Another visit to London 1923


With his family still in Europe Flynn could finance another trip to London through a fisheries development scheme. (Flynn’s involvement with the with Tasmanian Fisheries Development is dealt with in the later.) Using for the term set aside by the Ralston Bequest for research. Theo intended to leave Sydney on 17 September 1923. He expected to be with Hill at University College London before the end of October, stay a month and then go to Holland and Austria. However his departure was delayed. From on board the Jervis Bay off Fremantle on 21 December he wrote to Thomas –
‘I am last on my way to London. My finances have now considerably mended.’
He asked the Registrar to send the Australian Museum a cheque for £10 to cover the expenses of his research there and to post Hill six copies of his paper on
Perameles.
‘You will find them in my office. … I am looking forward to seeing you in June. I would be glad if you could remind Grant that he should empty the radiator pipes and refill them before I return.
[Flynn Staff file 21 Dec 1923]

Such a request was probably pushing his relationship with Thomas.
His next letter, nearly four months spoke of being -

Very hurt at not receiving answer to his letter from Fremantle and you have not sent the copies as I asked you. … I bought a book in London for the Library.. and a microtome in Paris for about a third of the price we would have to pay in Australia….
I hope everyone is in good trim. I will be glad to be back at the little lab for which I have great affection in spite of its drawbacks…
I would like you to write to J Farrow of Albert Park Moonah asking him to be ready to trap for me when I return.
Please remember me to all (Particularly to Dunbabin and MacDougall). I hope Mrs Thomas has improved in health and is happy in her new environment (34 View Street).
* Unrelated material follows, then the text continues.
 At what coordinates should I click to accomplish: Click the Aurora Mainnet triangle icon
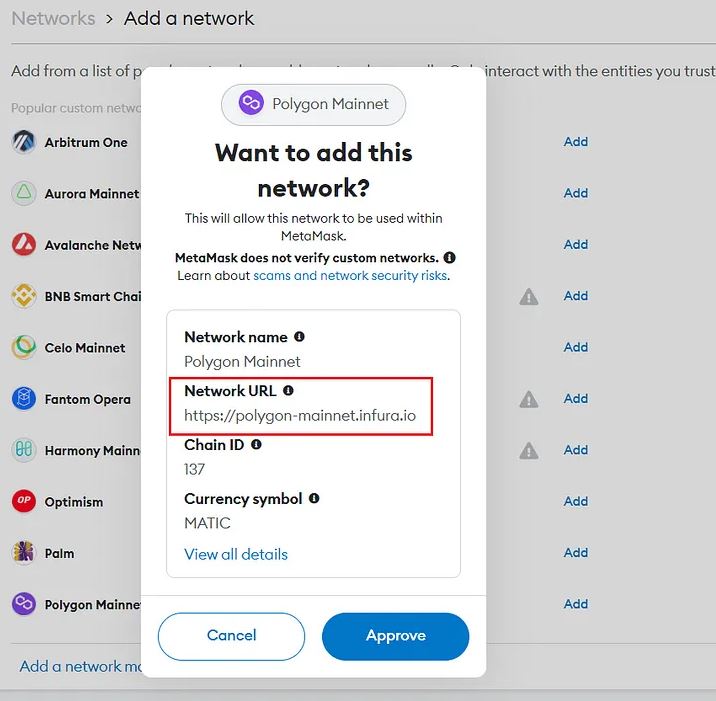coord(23,193)
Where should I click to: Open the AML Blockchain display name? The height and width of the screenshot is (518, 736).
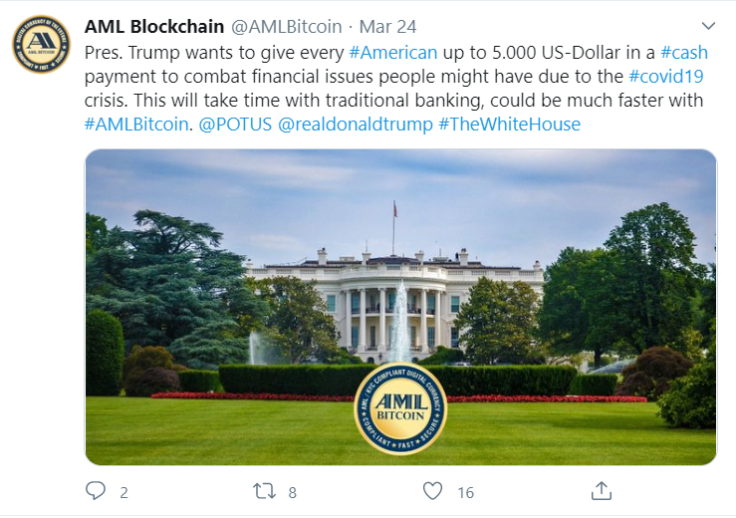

[DG McDougall was the Law Professor and R L Dunbabin was Professor in Classics.]

Flynn reached Hill’s new laboratory, a ‘beautiful place’ in mid January 1924. A laboratory was set aside for his use and he revised his paper with David Watson on the Wynyard whale. Watson had now succeeded Hill as Jodrell Professor of Zoology. Born in Lancashire, he was originally a geologist and published a paper with Marie Stopes, then a paleo-botanist, on fossils in coal. In 1917 he had married Katherine Parker who was initially an undergraduate student of Hill’s and went on work with him on her doctoral thesis, published in April 1917.
[Parker, K. M. 1917 The development of the hypophysis cerebri, pre-oral gut, and related structures in the Marsupialia. Journal of Anatomy 51: 13-249 Flynn Staff file 4 Jul 1924] Flynn, Hill and the two Watsons formed a close-knit group. During this time Flynn drafted a paper on the transference of the marsupial embryo to the pouch that would later be published by the Workers Educational Association in Hobart, but apparently the Royal Society in London decided not to publish the whale paper as he had expected.
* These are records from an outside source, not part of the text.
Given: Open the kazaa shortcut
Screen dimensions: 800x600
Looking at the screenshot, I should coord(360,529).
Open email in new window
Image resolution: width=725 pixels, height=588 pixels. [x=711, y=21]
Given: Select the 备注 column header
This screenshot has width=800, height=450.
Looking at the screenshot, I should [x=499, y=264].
Within the nurturing climate of Hill’s Department, Flynn began to further develop his theories on the corpus luteum. He was very happy and proud that his expertise in embryology was now being recognised internationally. There was much interest in London in the reptile placenta, and he ‘met with all sorts of courtesy’. However his stay was marred by an illness brought on the worst winter in years.
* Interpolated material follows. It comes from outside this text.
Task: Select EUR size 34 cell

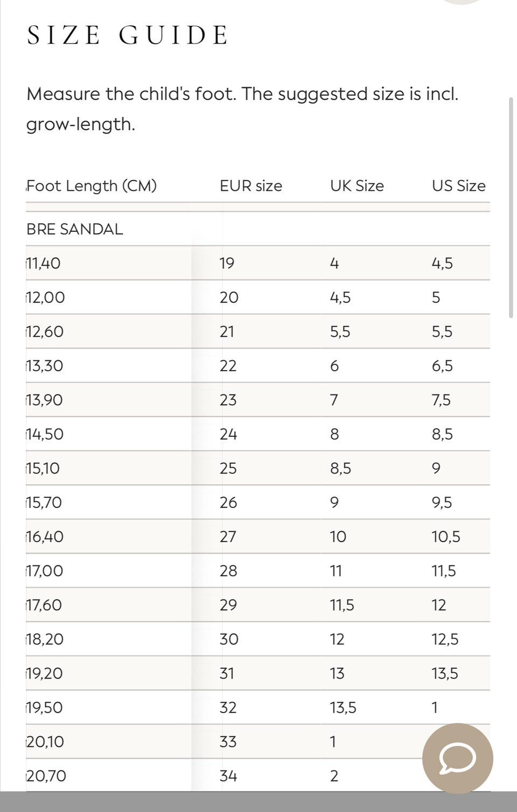Action: point(228,776)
In March Theo spent three weeks at the Sorbonne and at the Musee d’Histoire Naturelle. Hill wanted him to go to an anatomical conference in Strasbourg but by then his ‘mended finances’ had exhausted. He had not expected the inflation in accommodation costs generated by the approaching Empire Exhibition in London and the Olympic Games in Paris. The same reason forced him to abandon his hopes to visit Utrecht and Vienna. He spent £150 more than he planned for and cabled Thomas requesting the University to advance him three months salary. When he returned he sought refunds for the help of attendants at the British Museum, Hill’s laboratory and in Paris ‘Naturally under the circumstances receipts were not obtained for them.’ The University Council agreed to pay him £25 towards his expenses and to allow him a similar sum each year.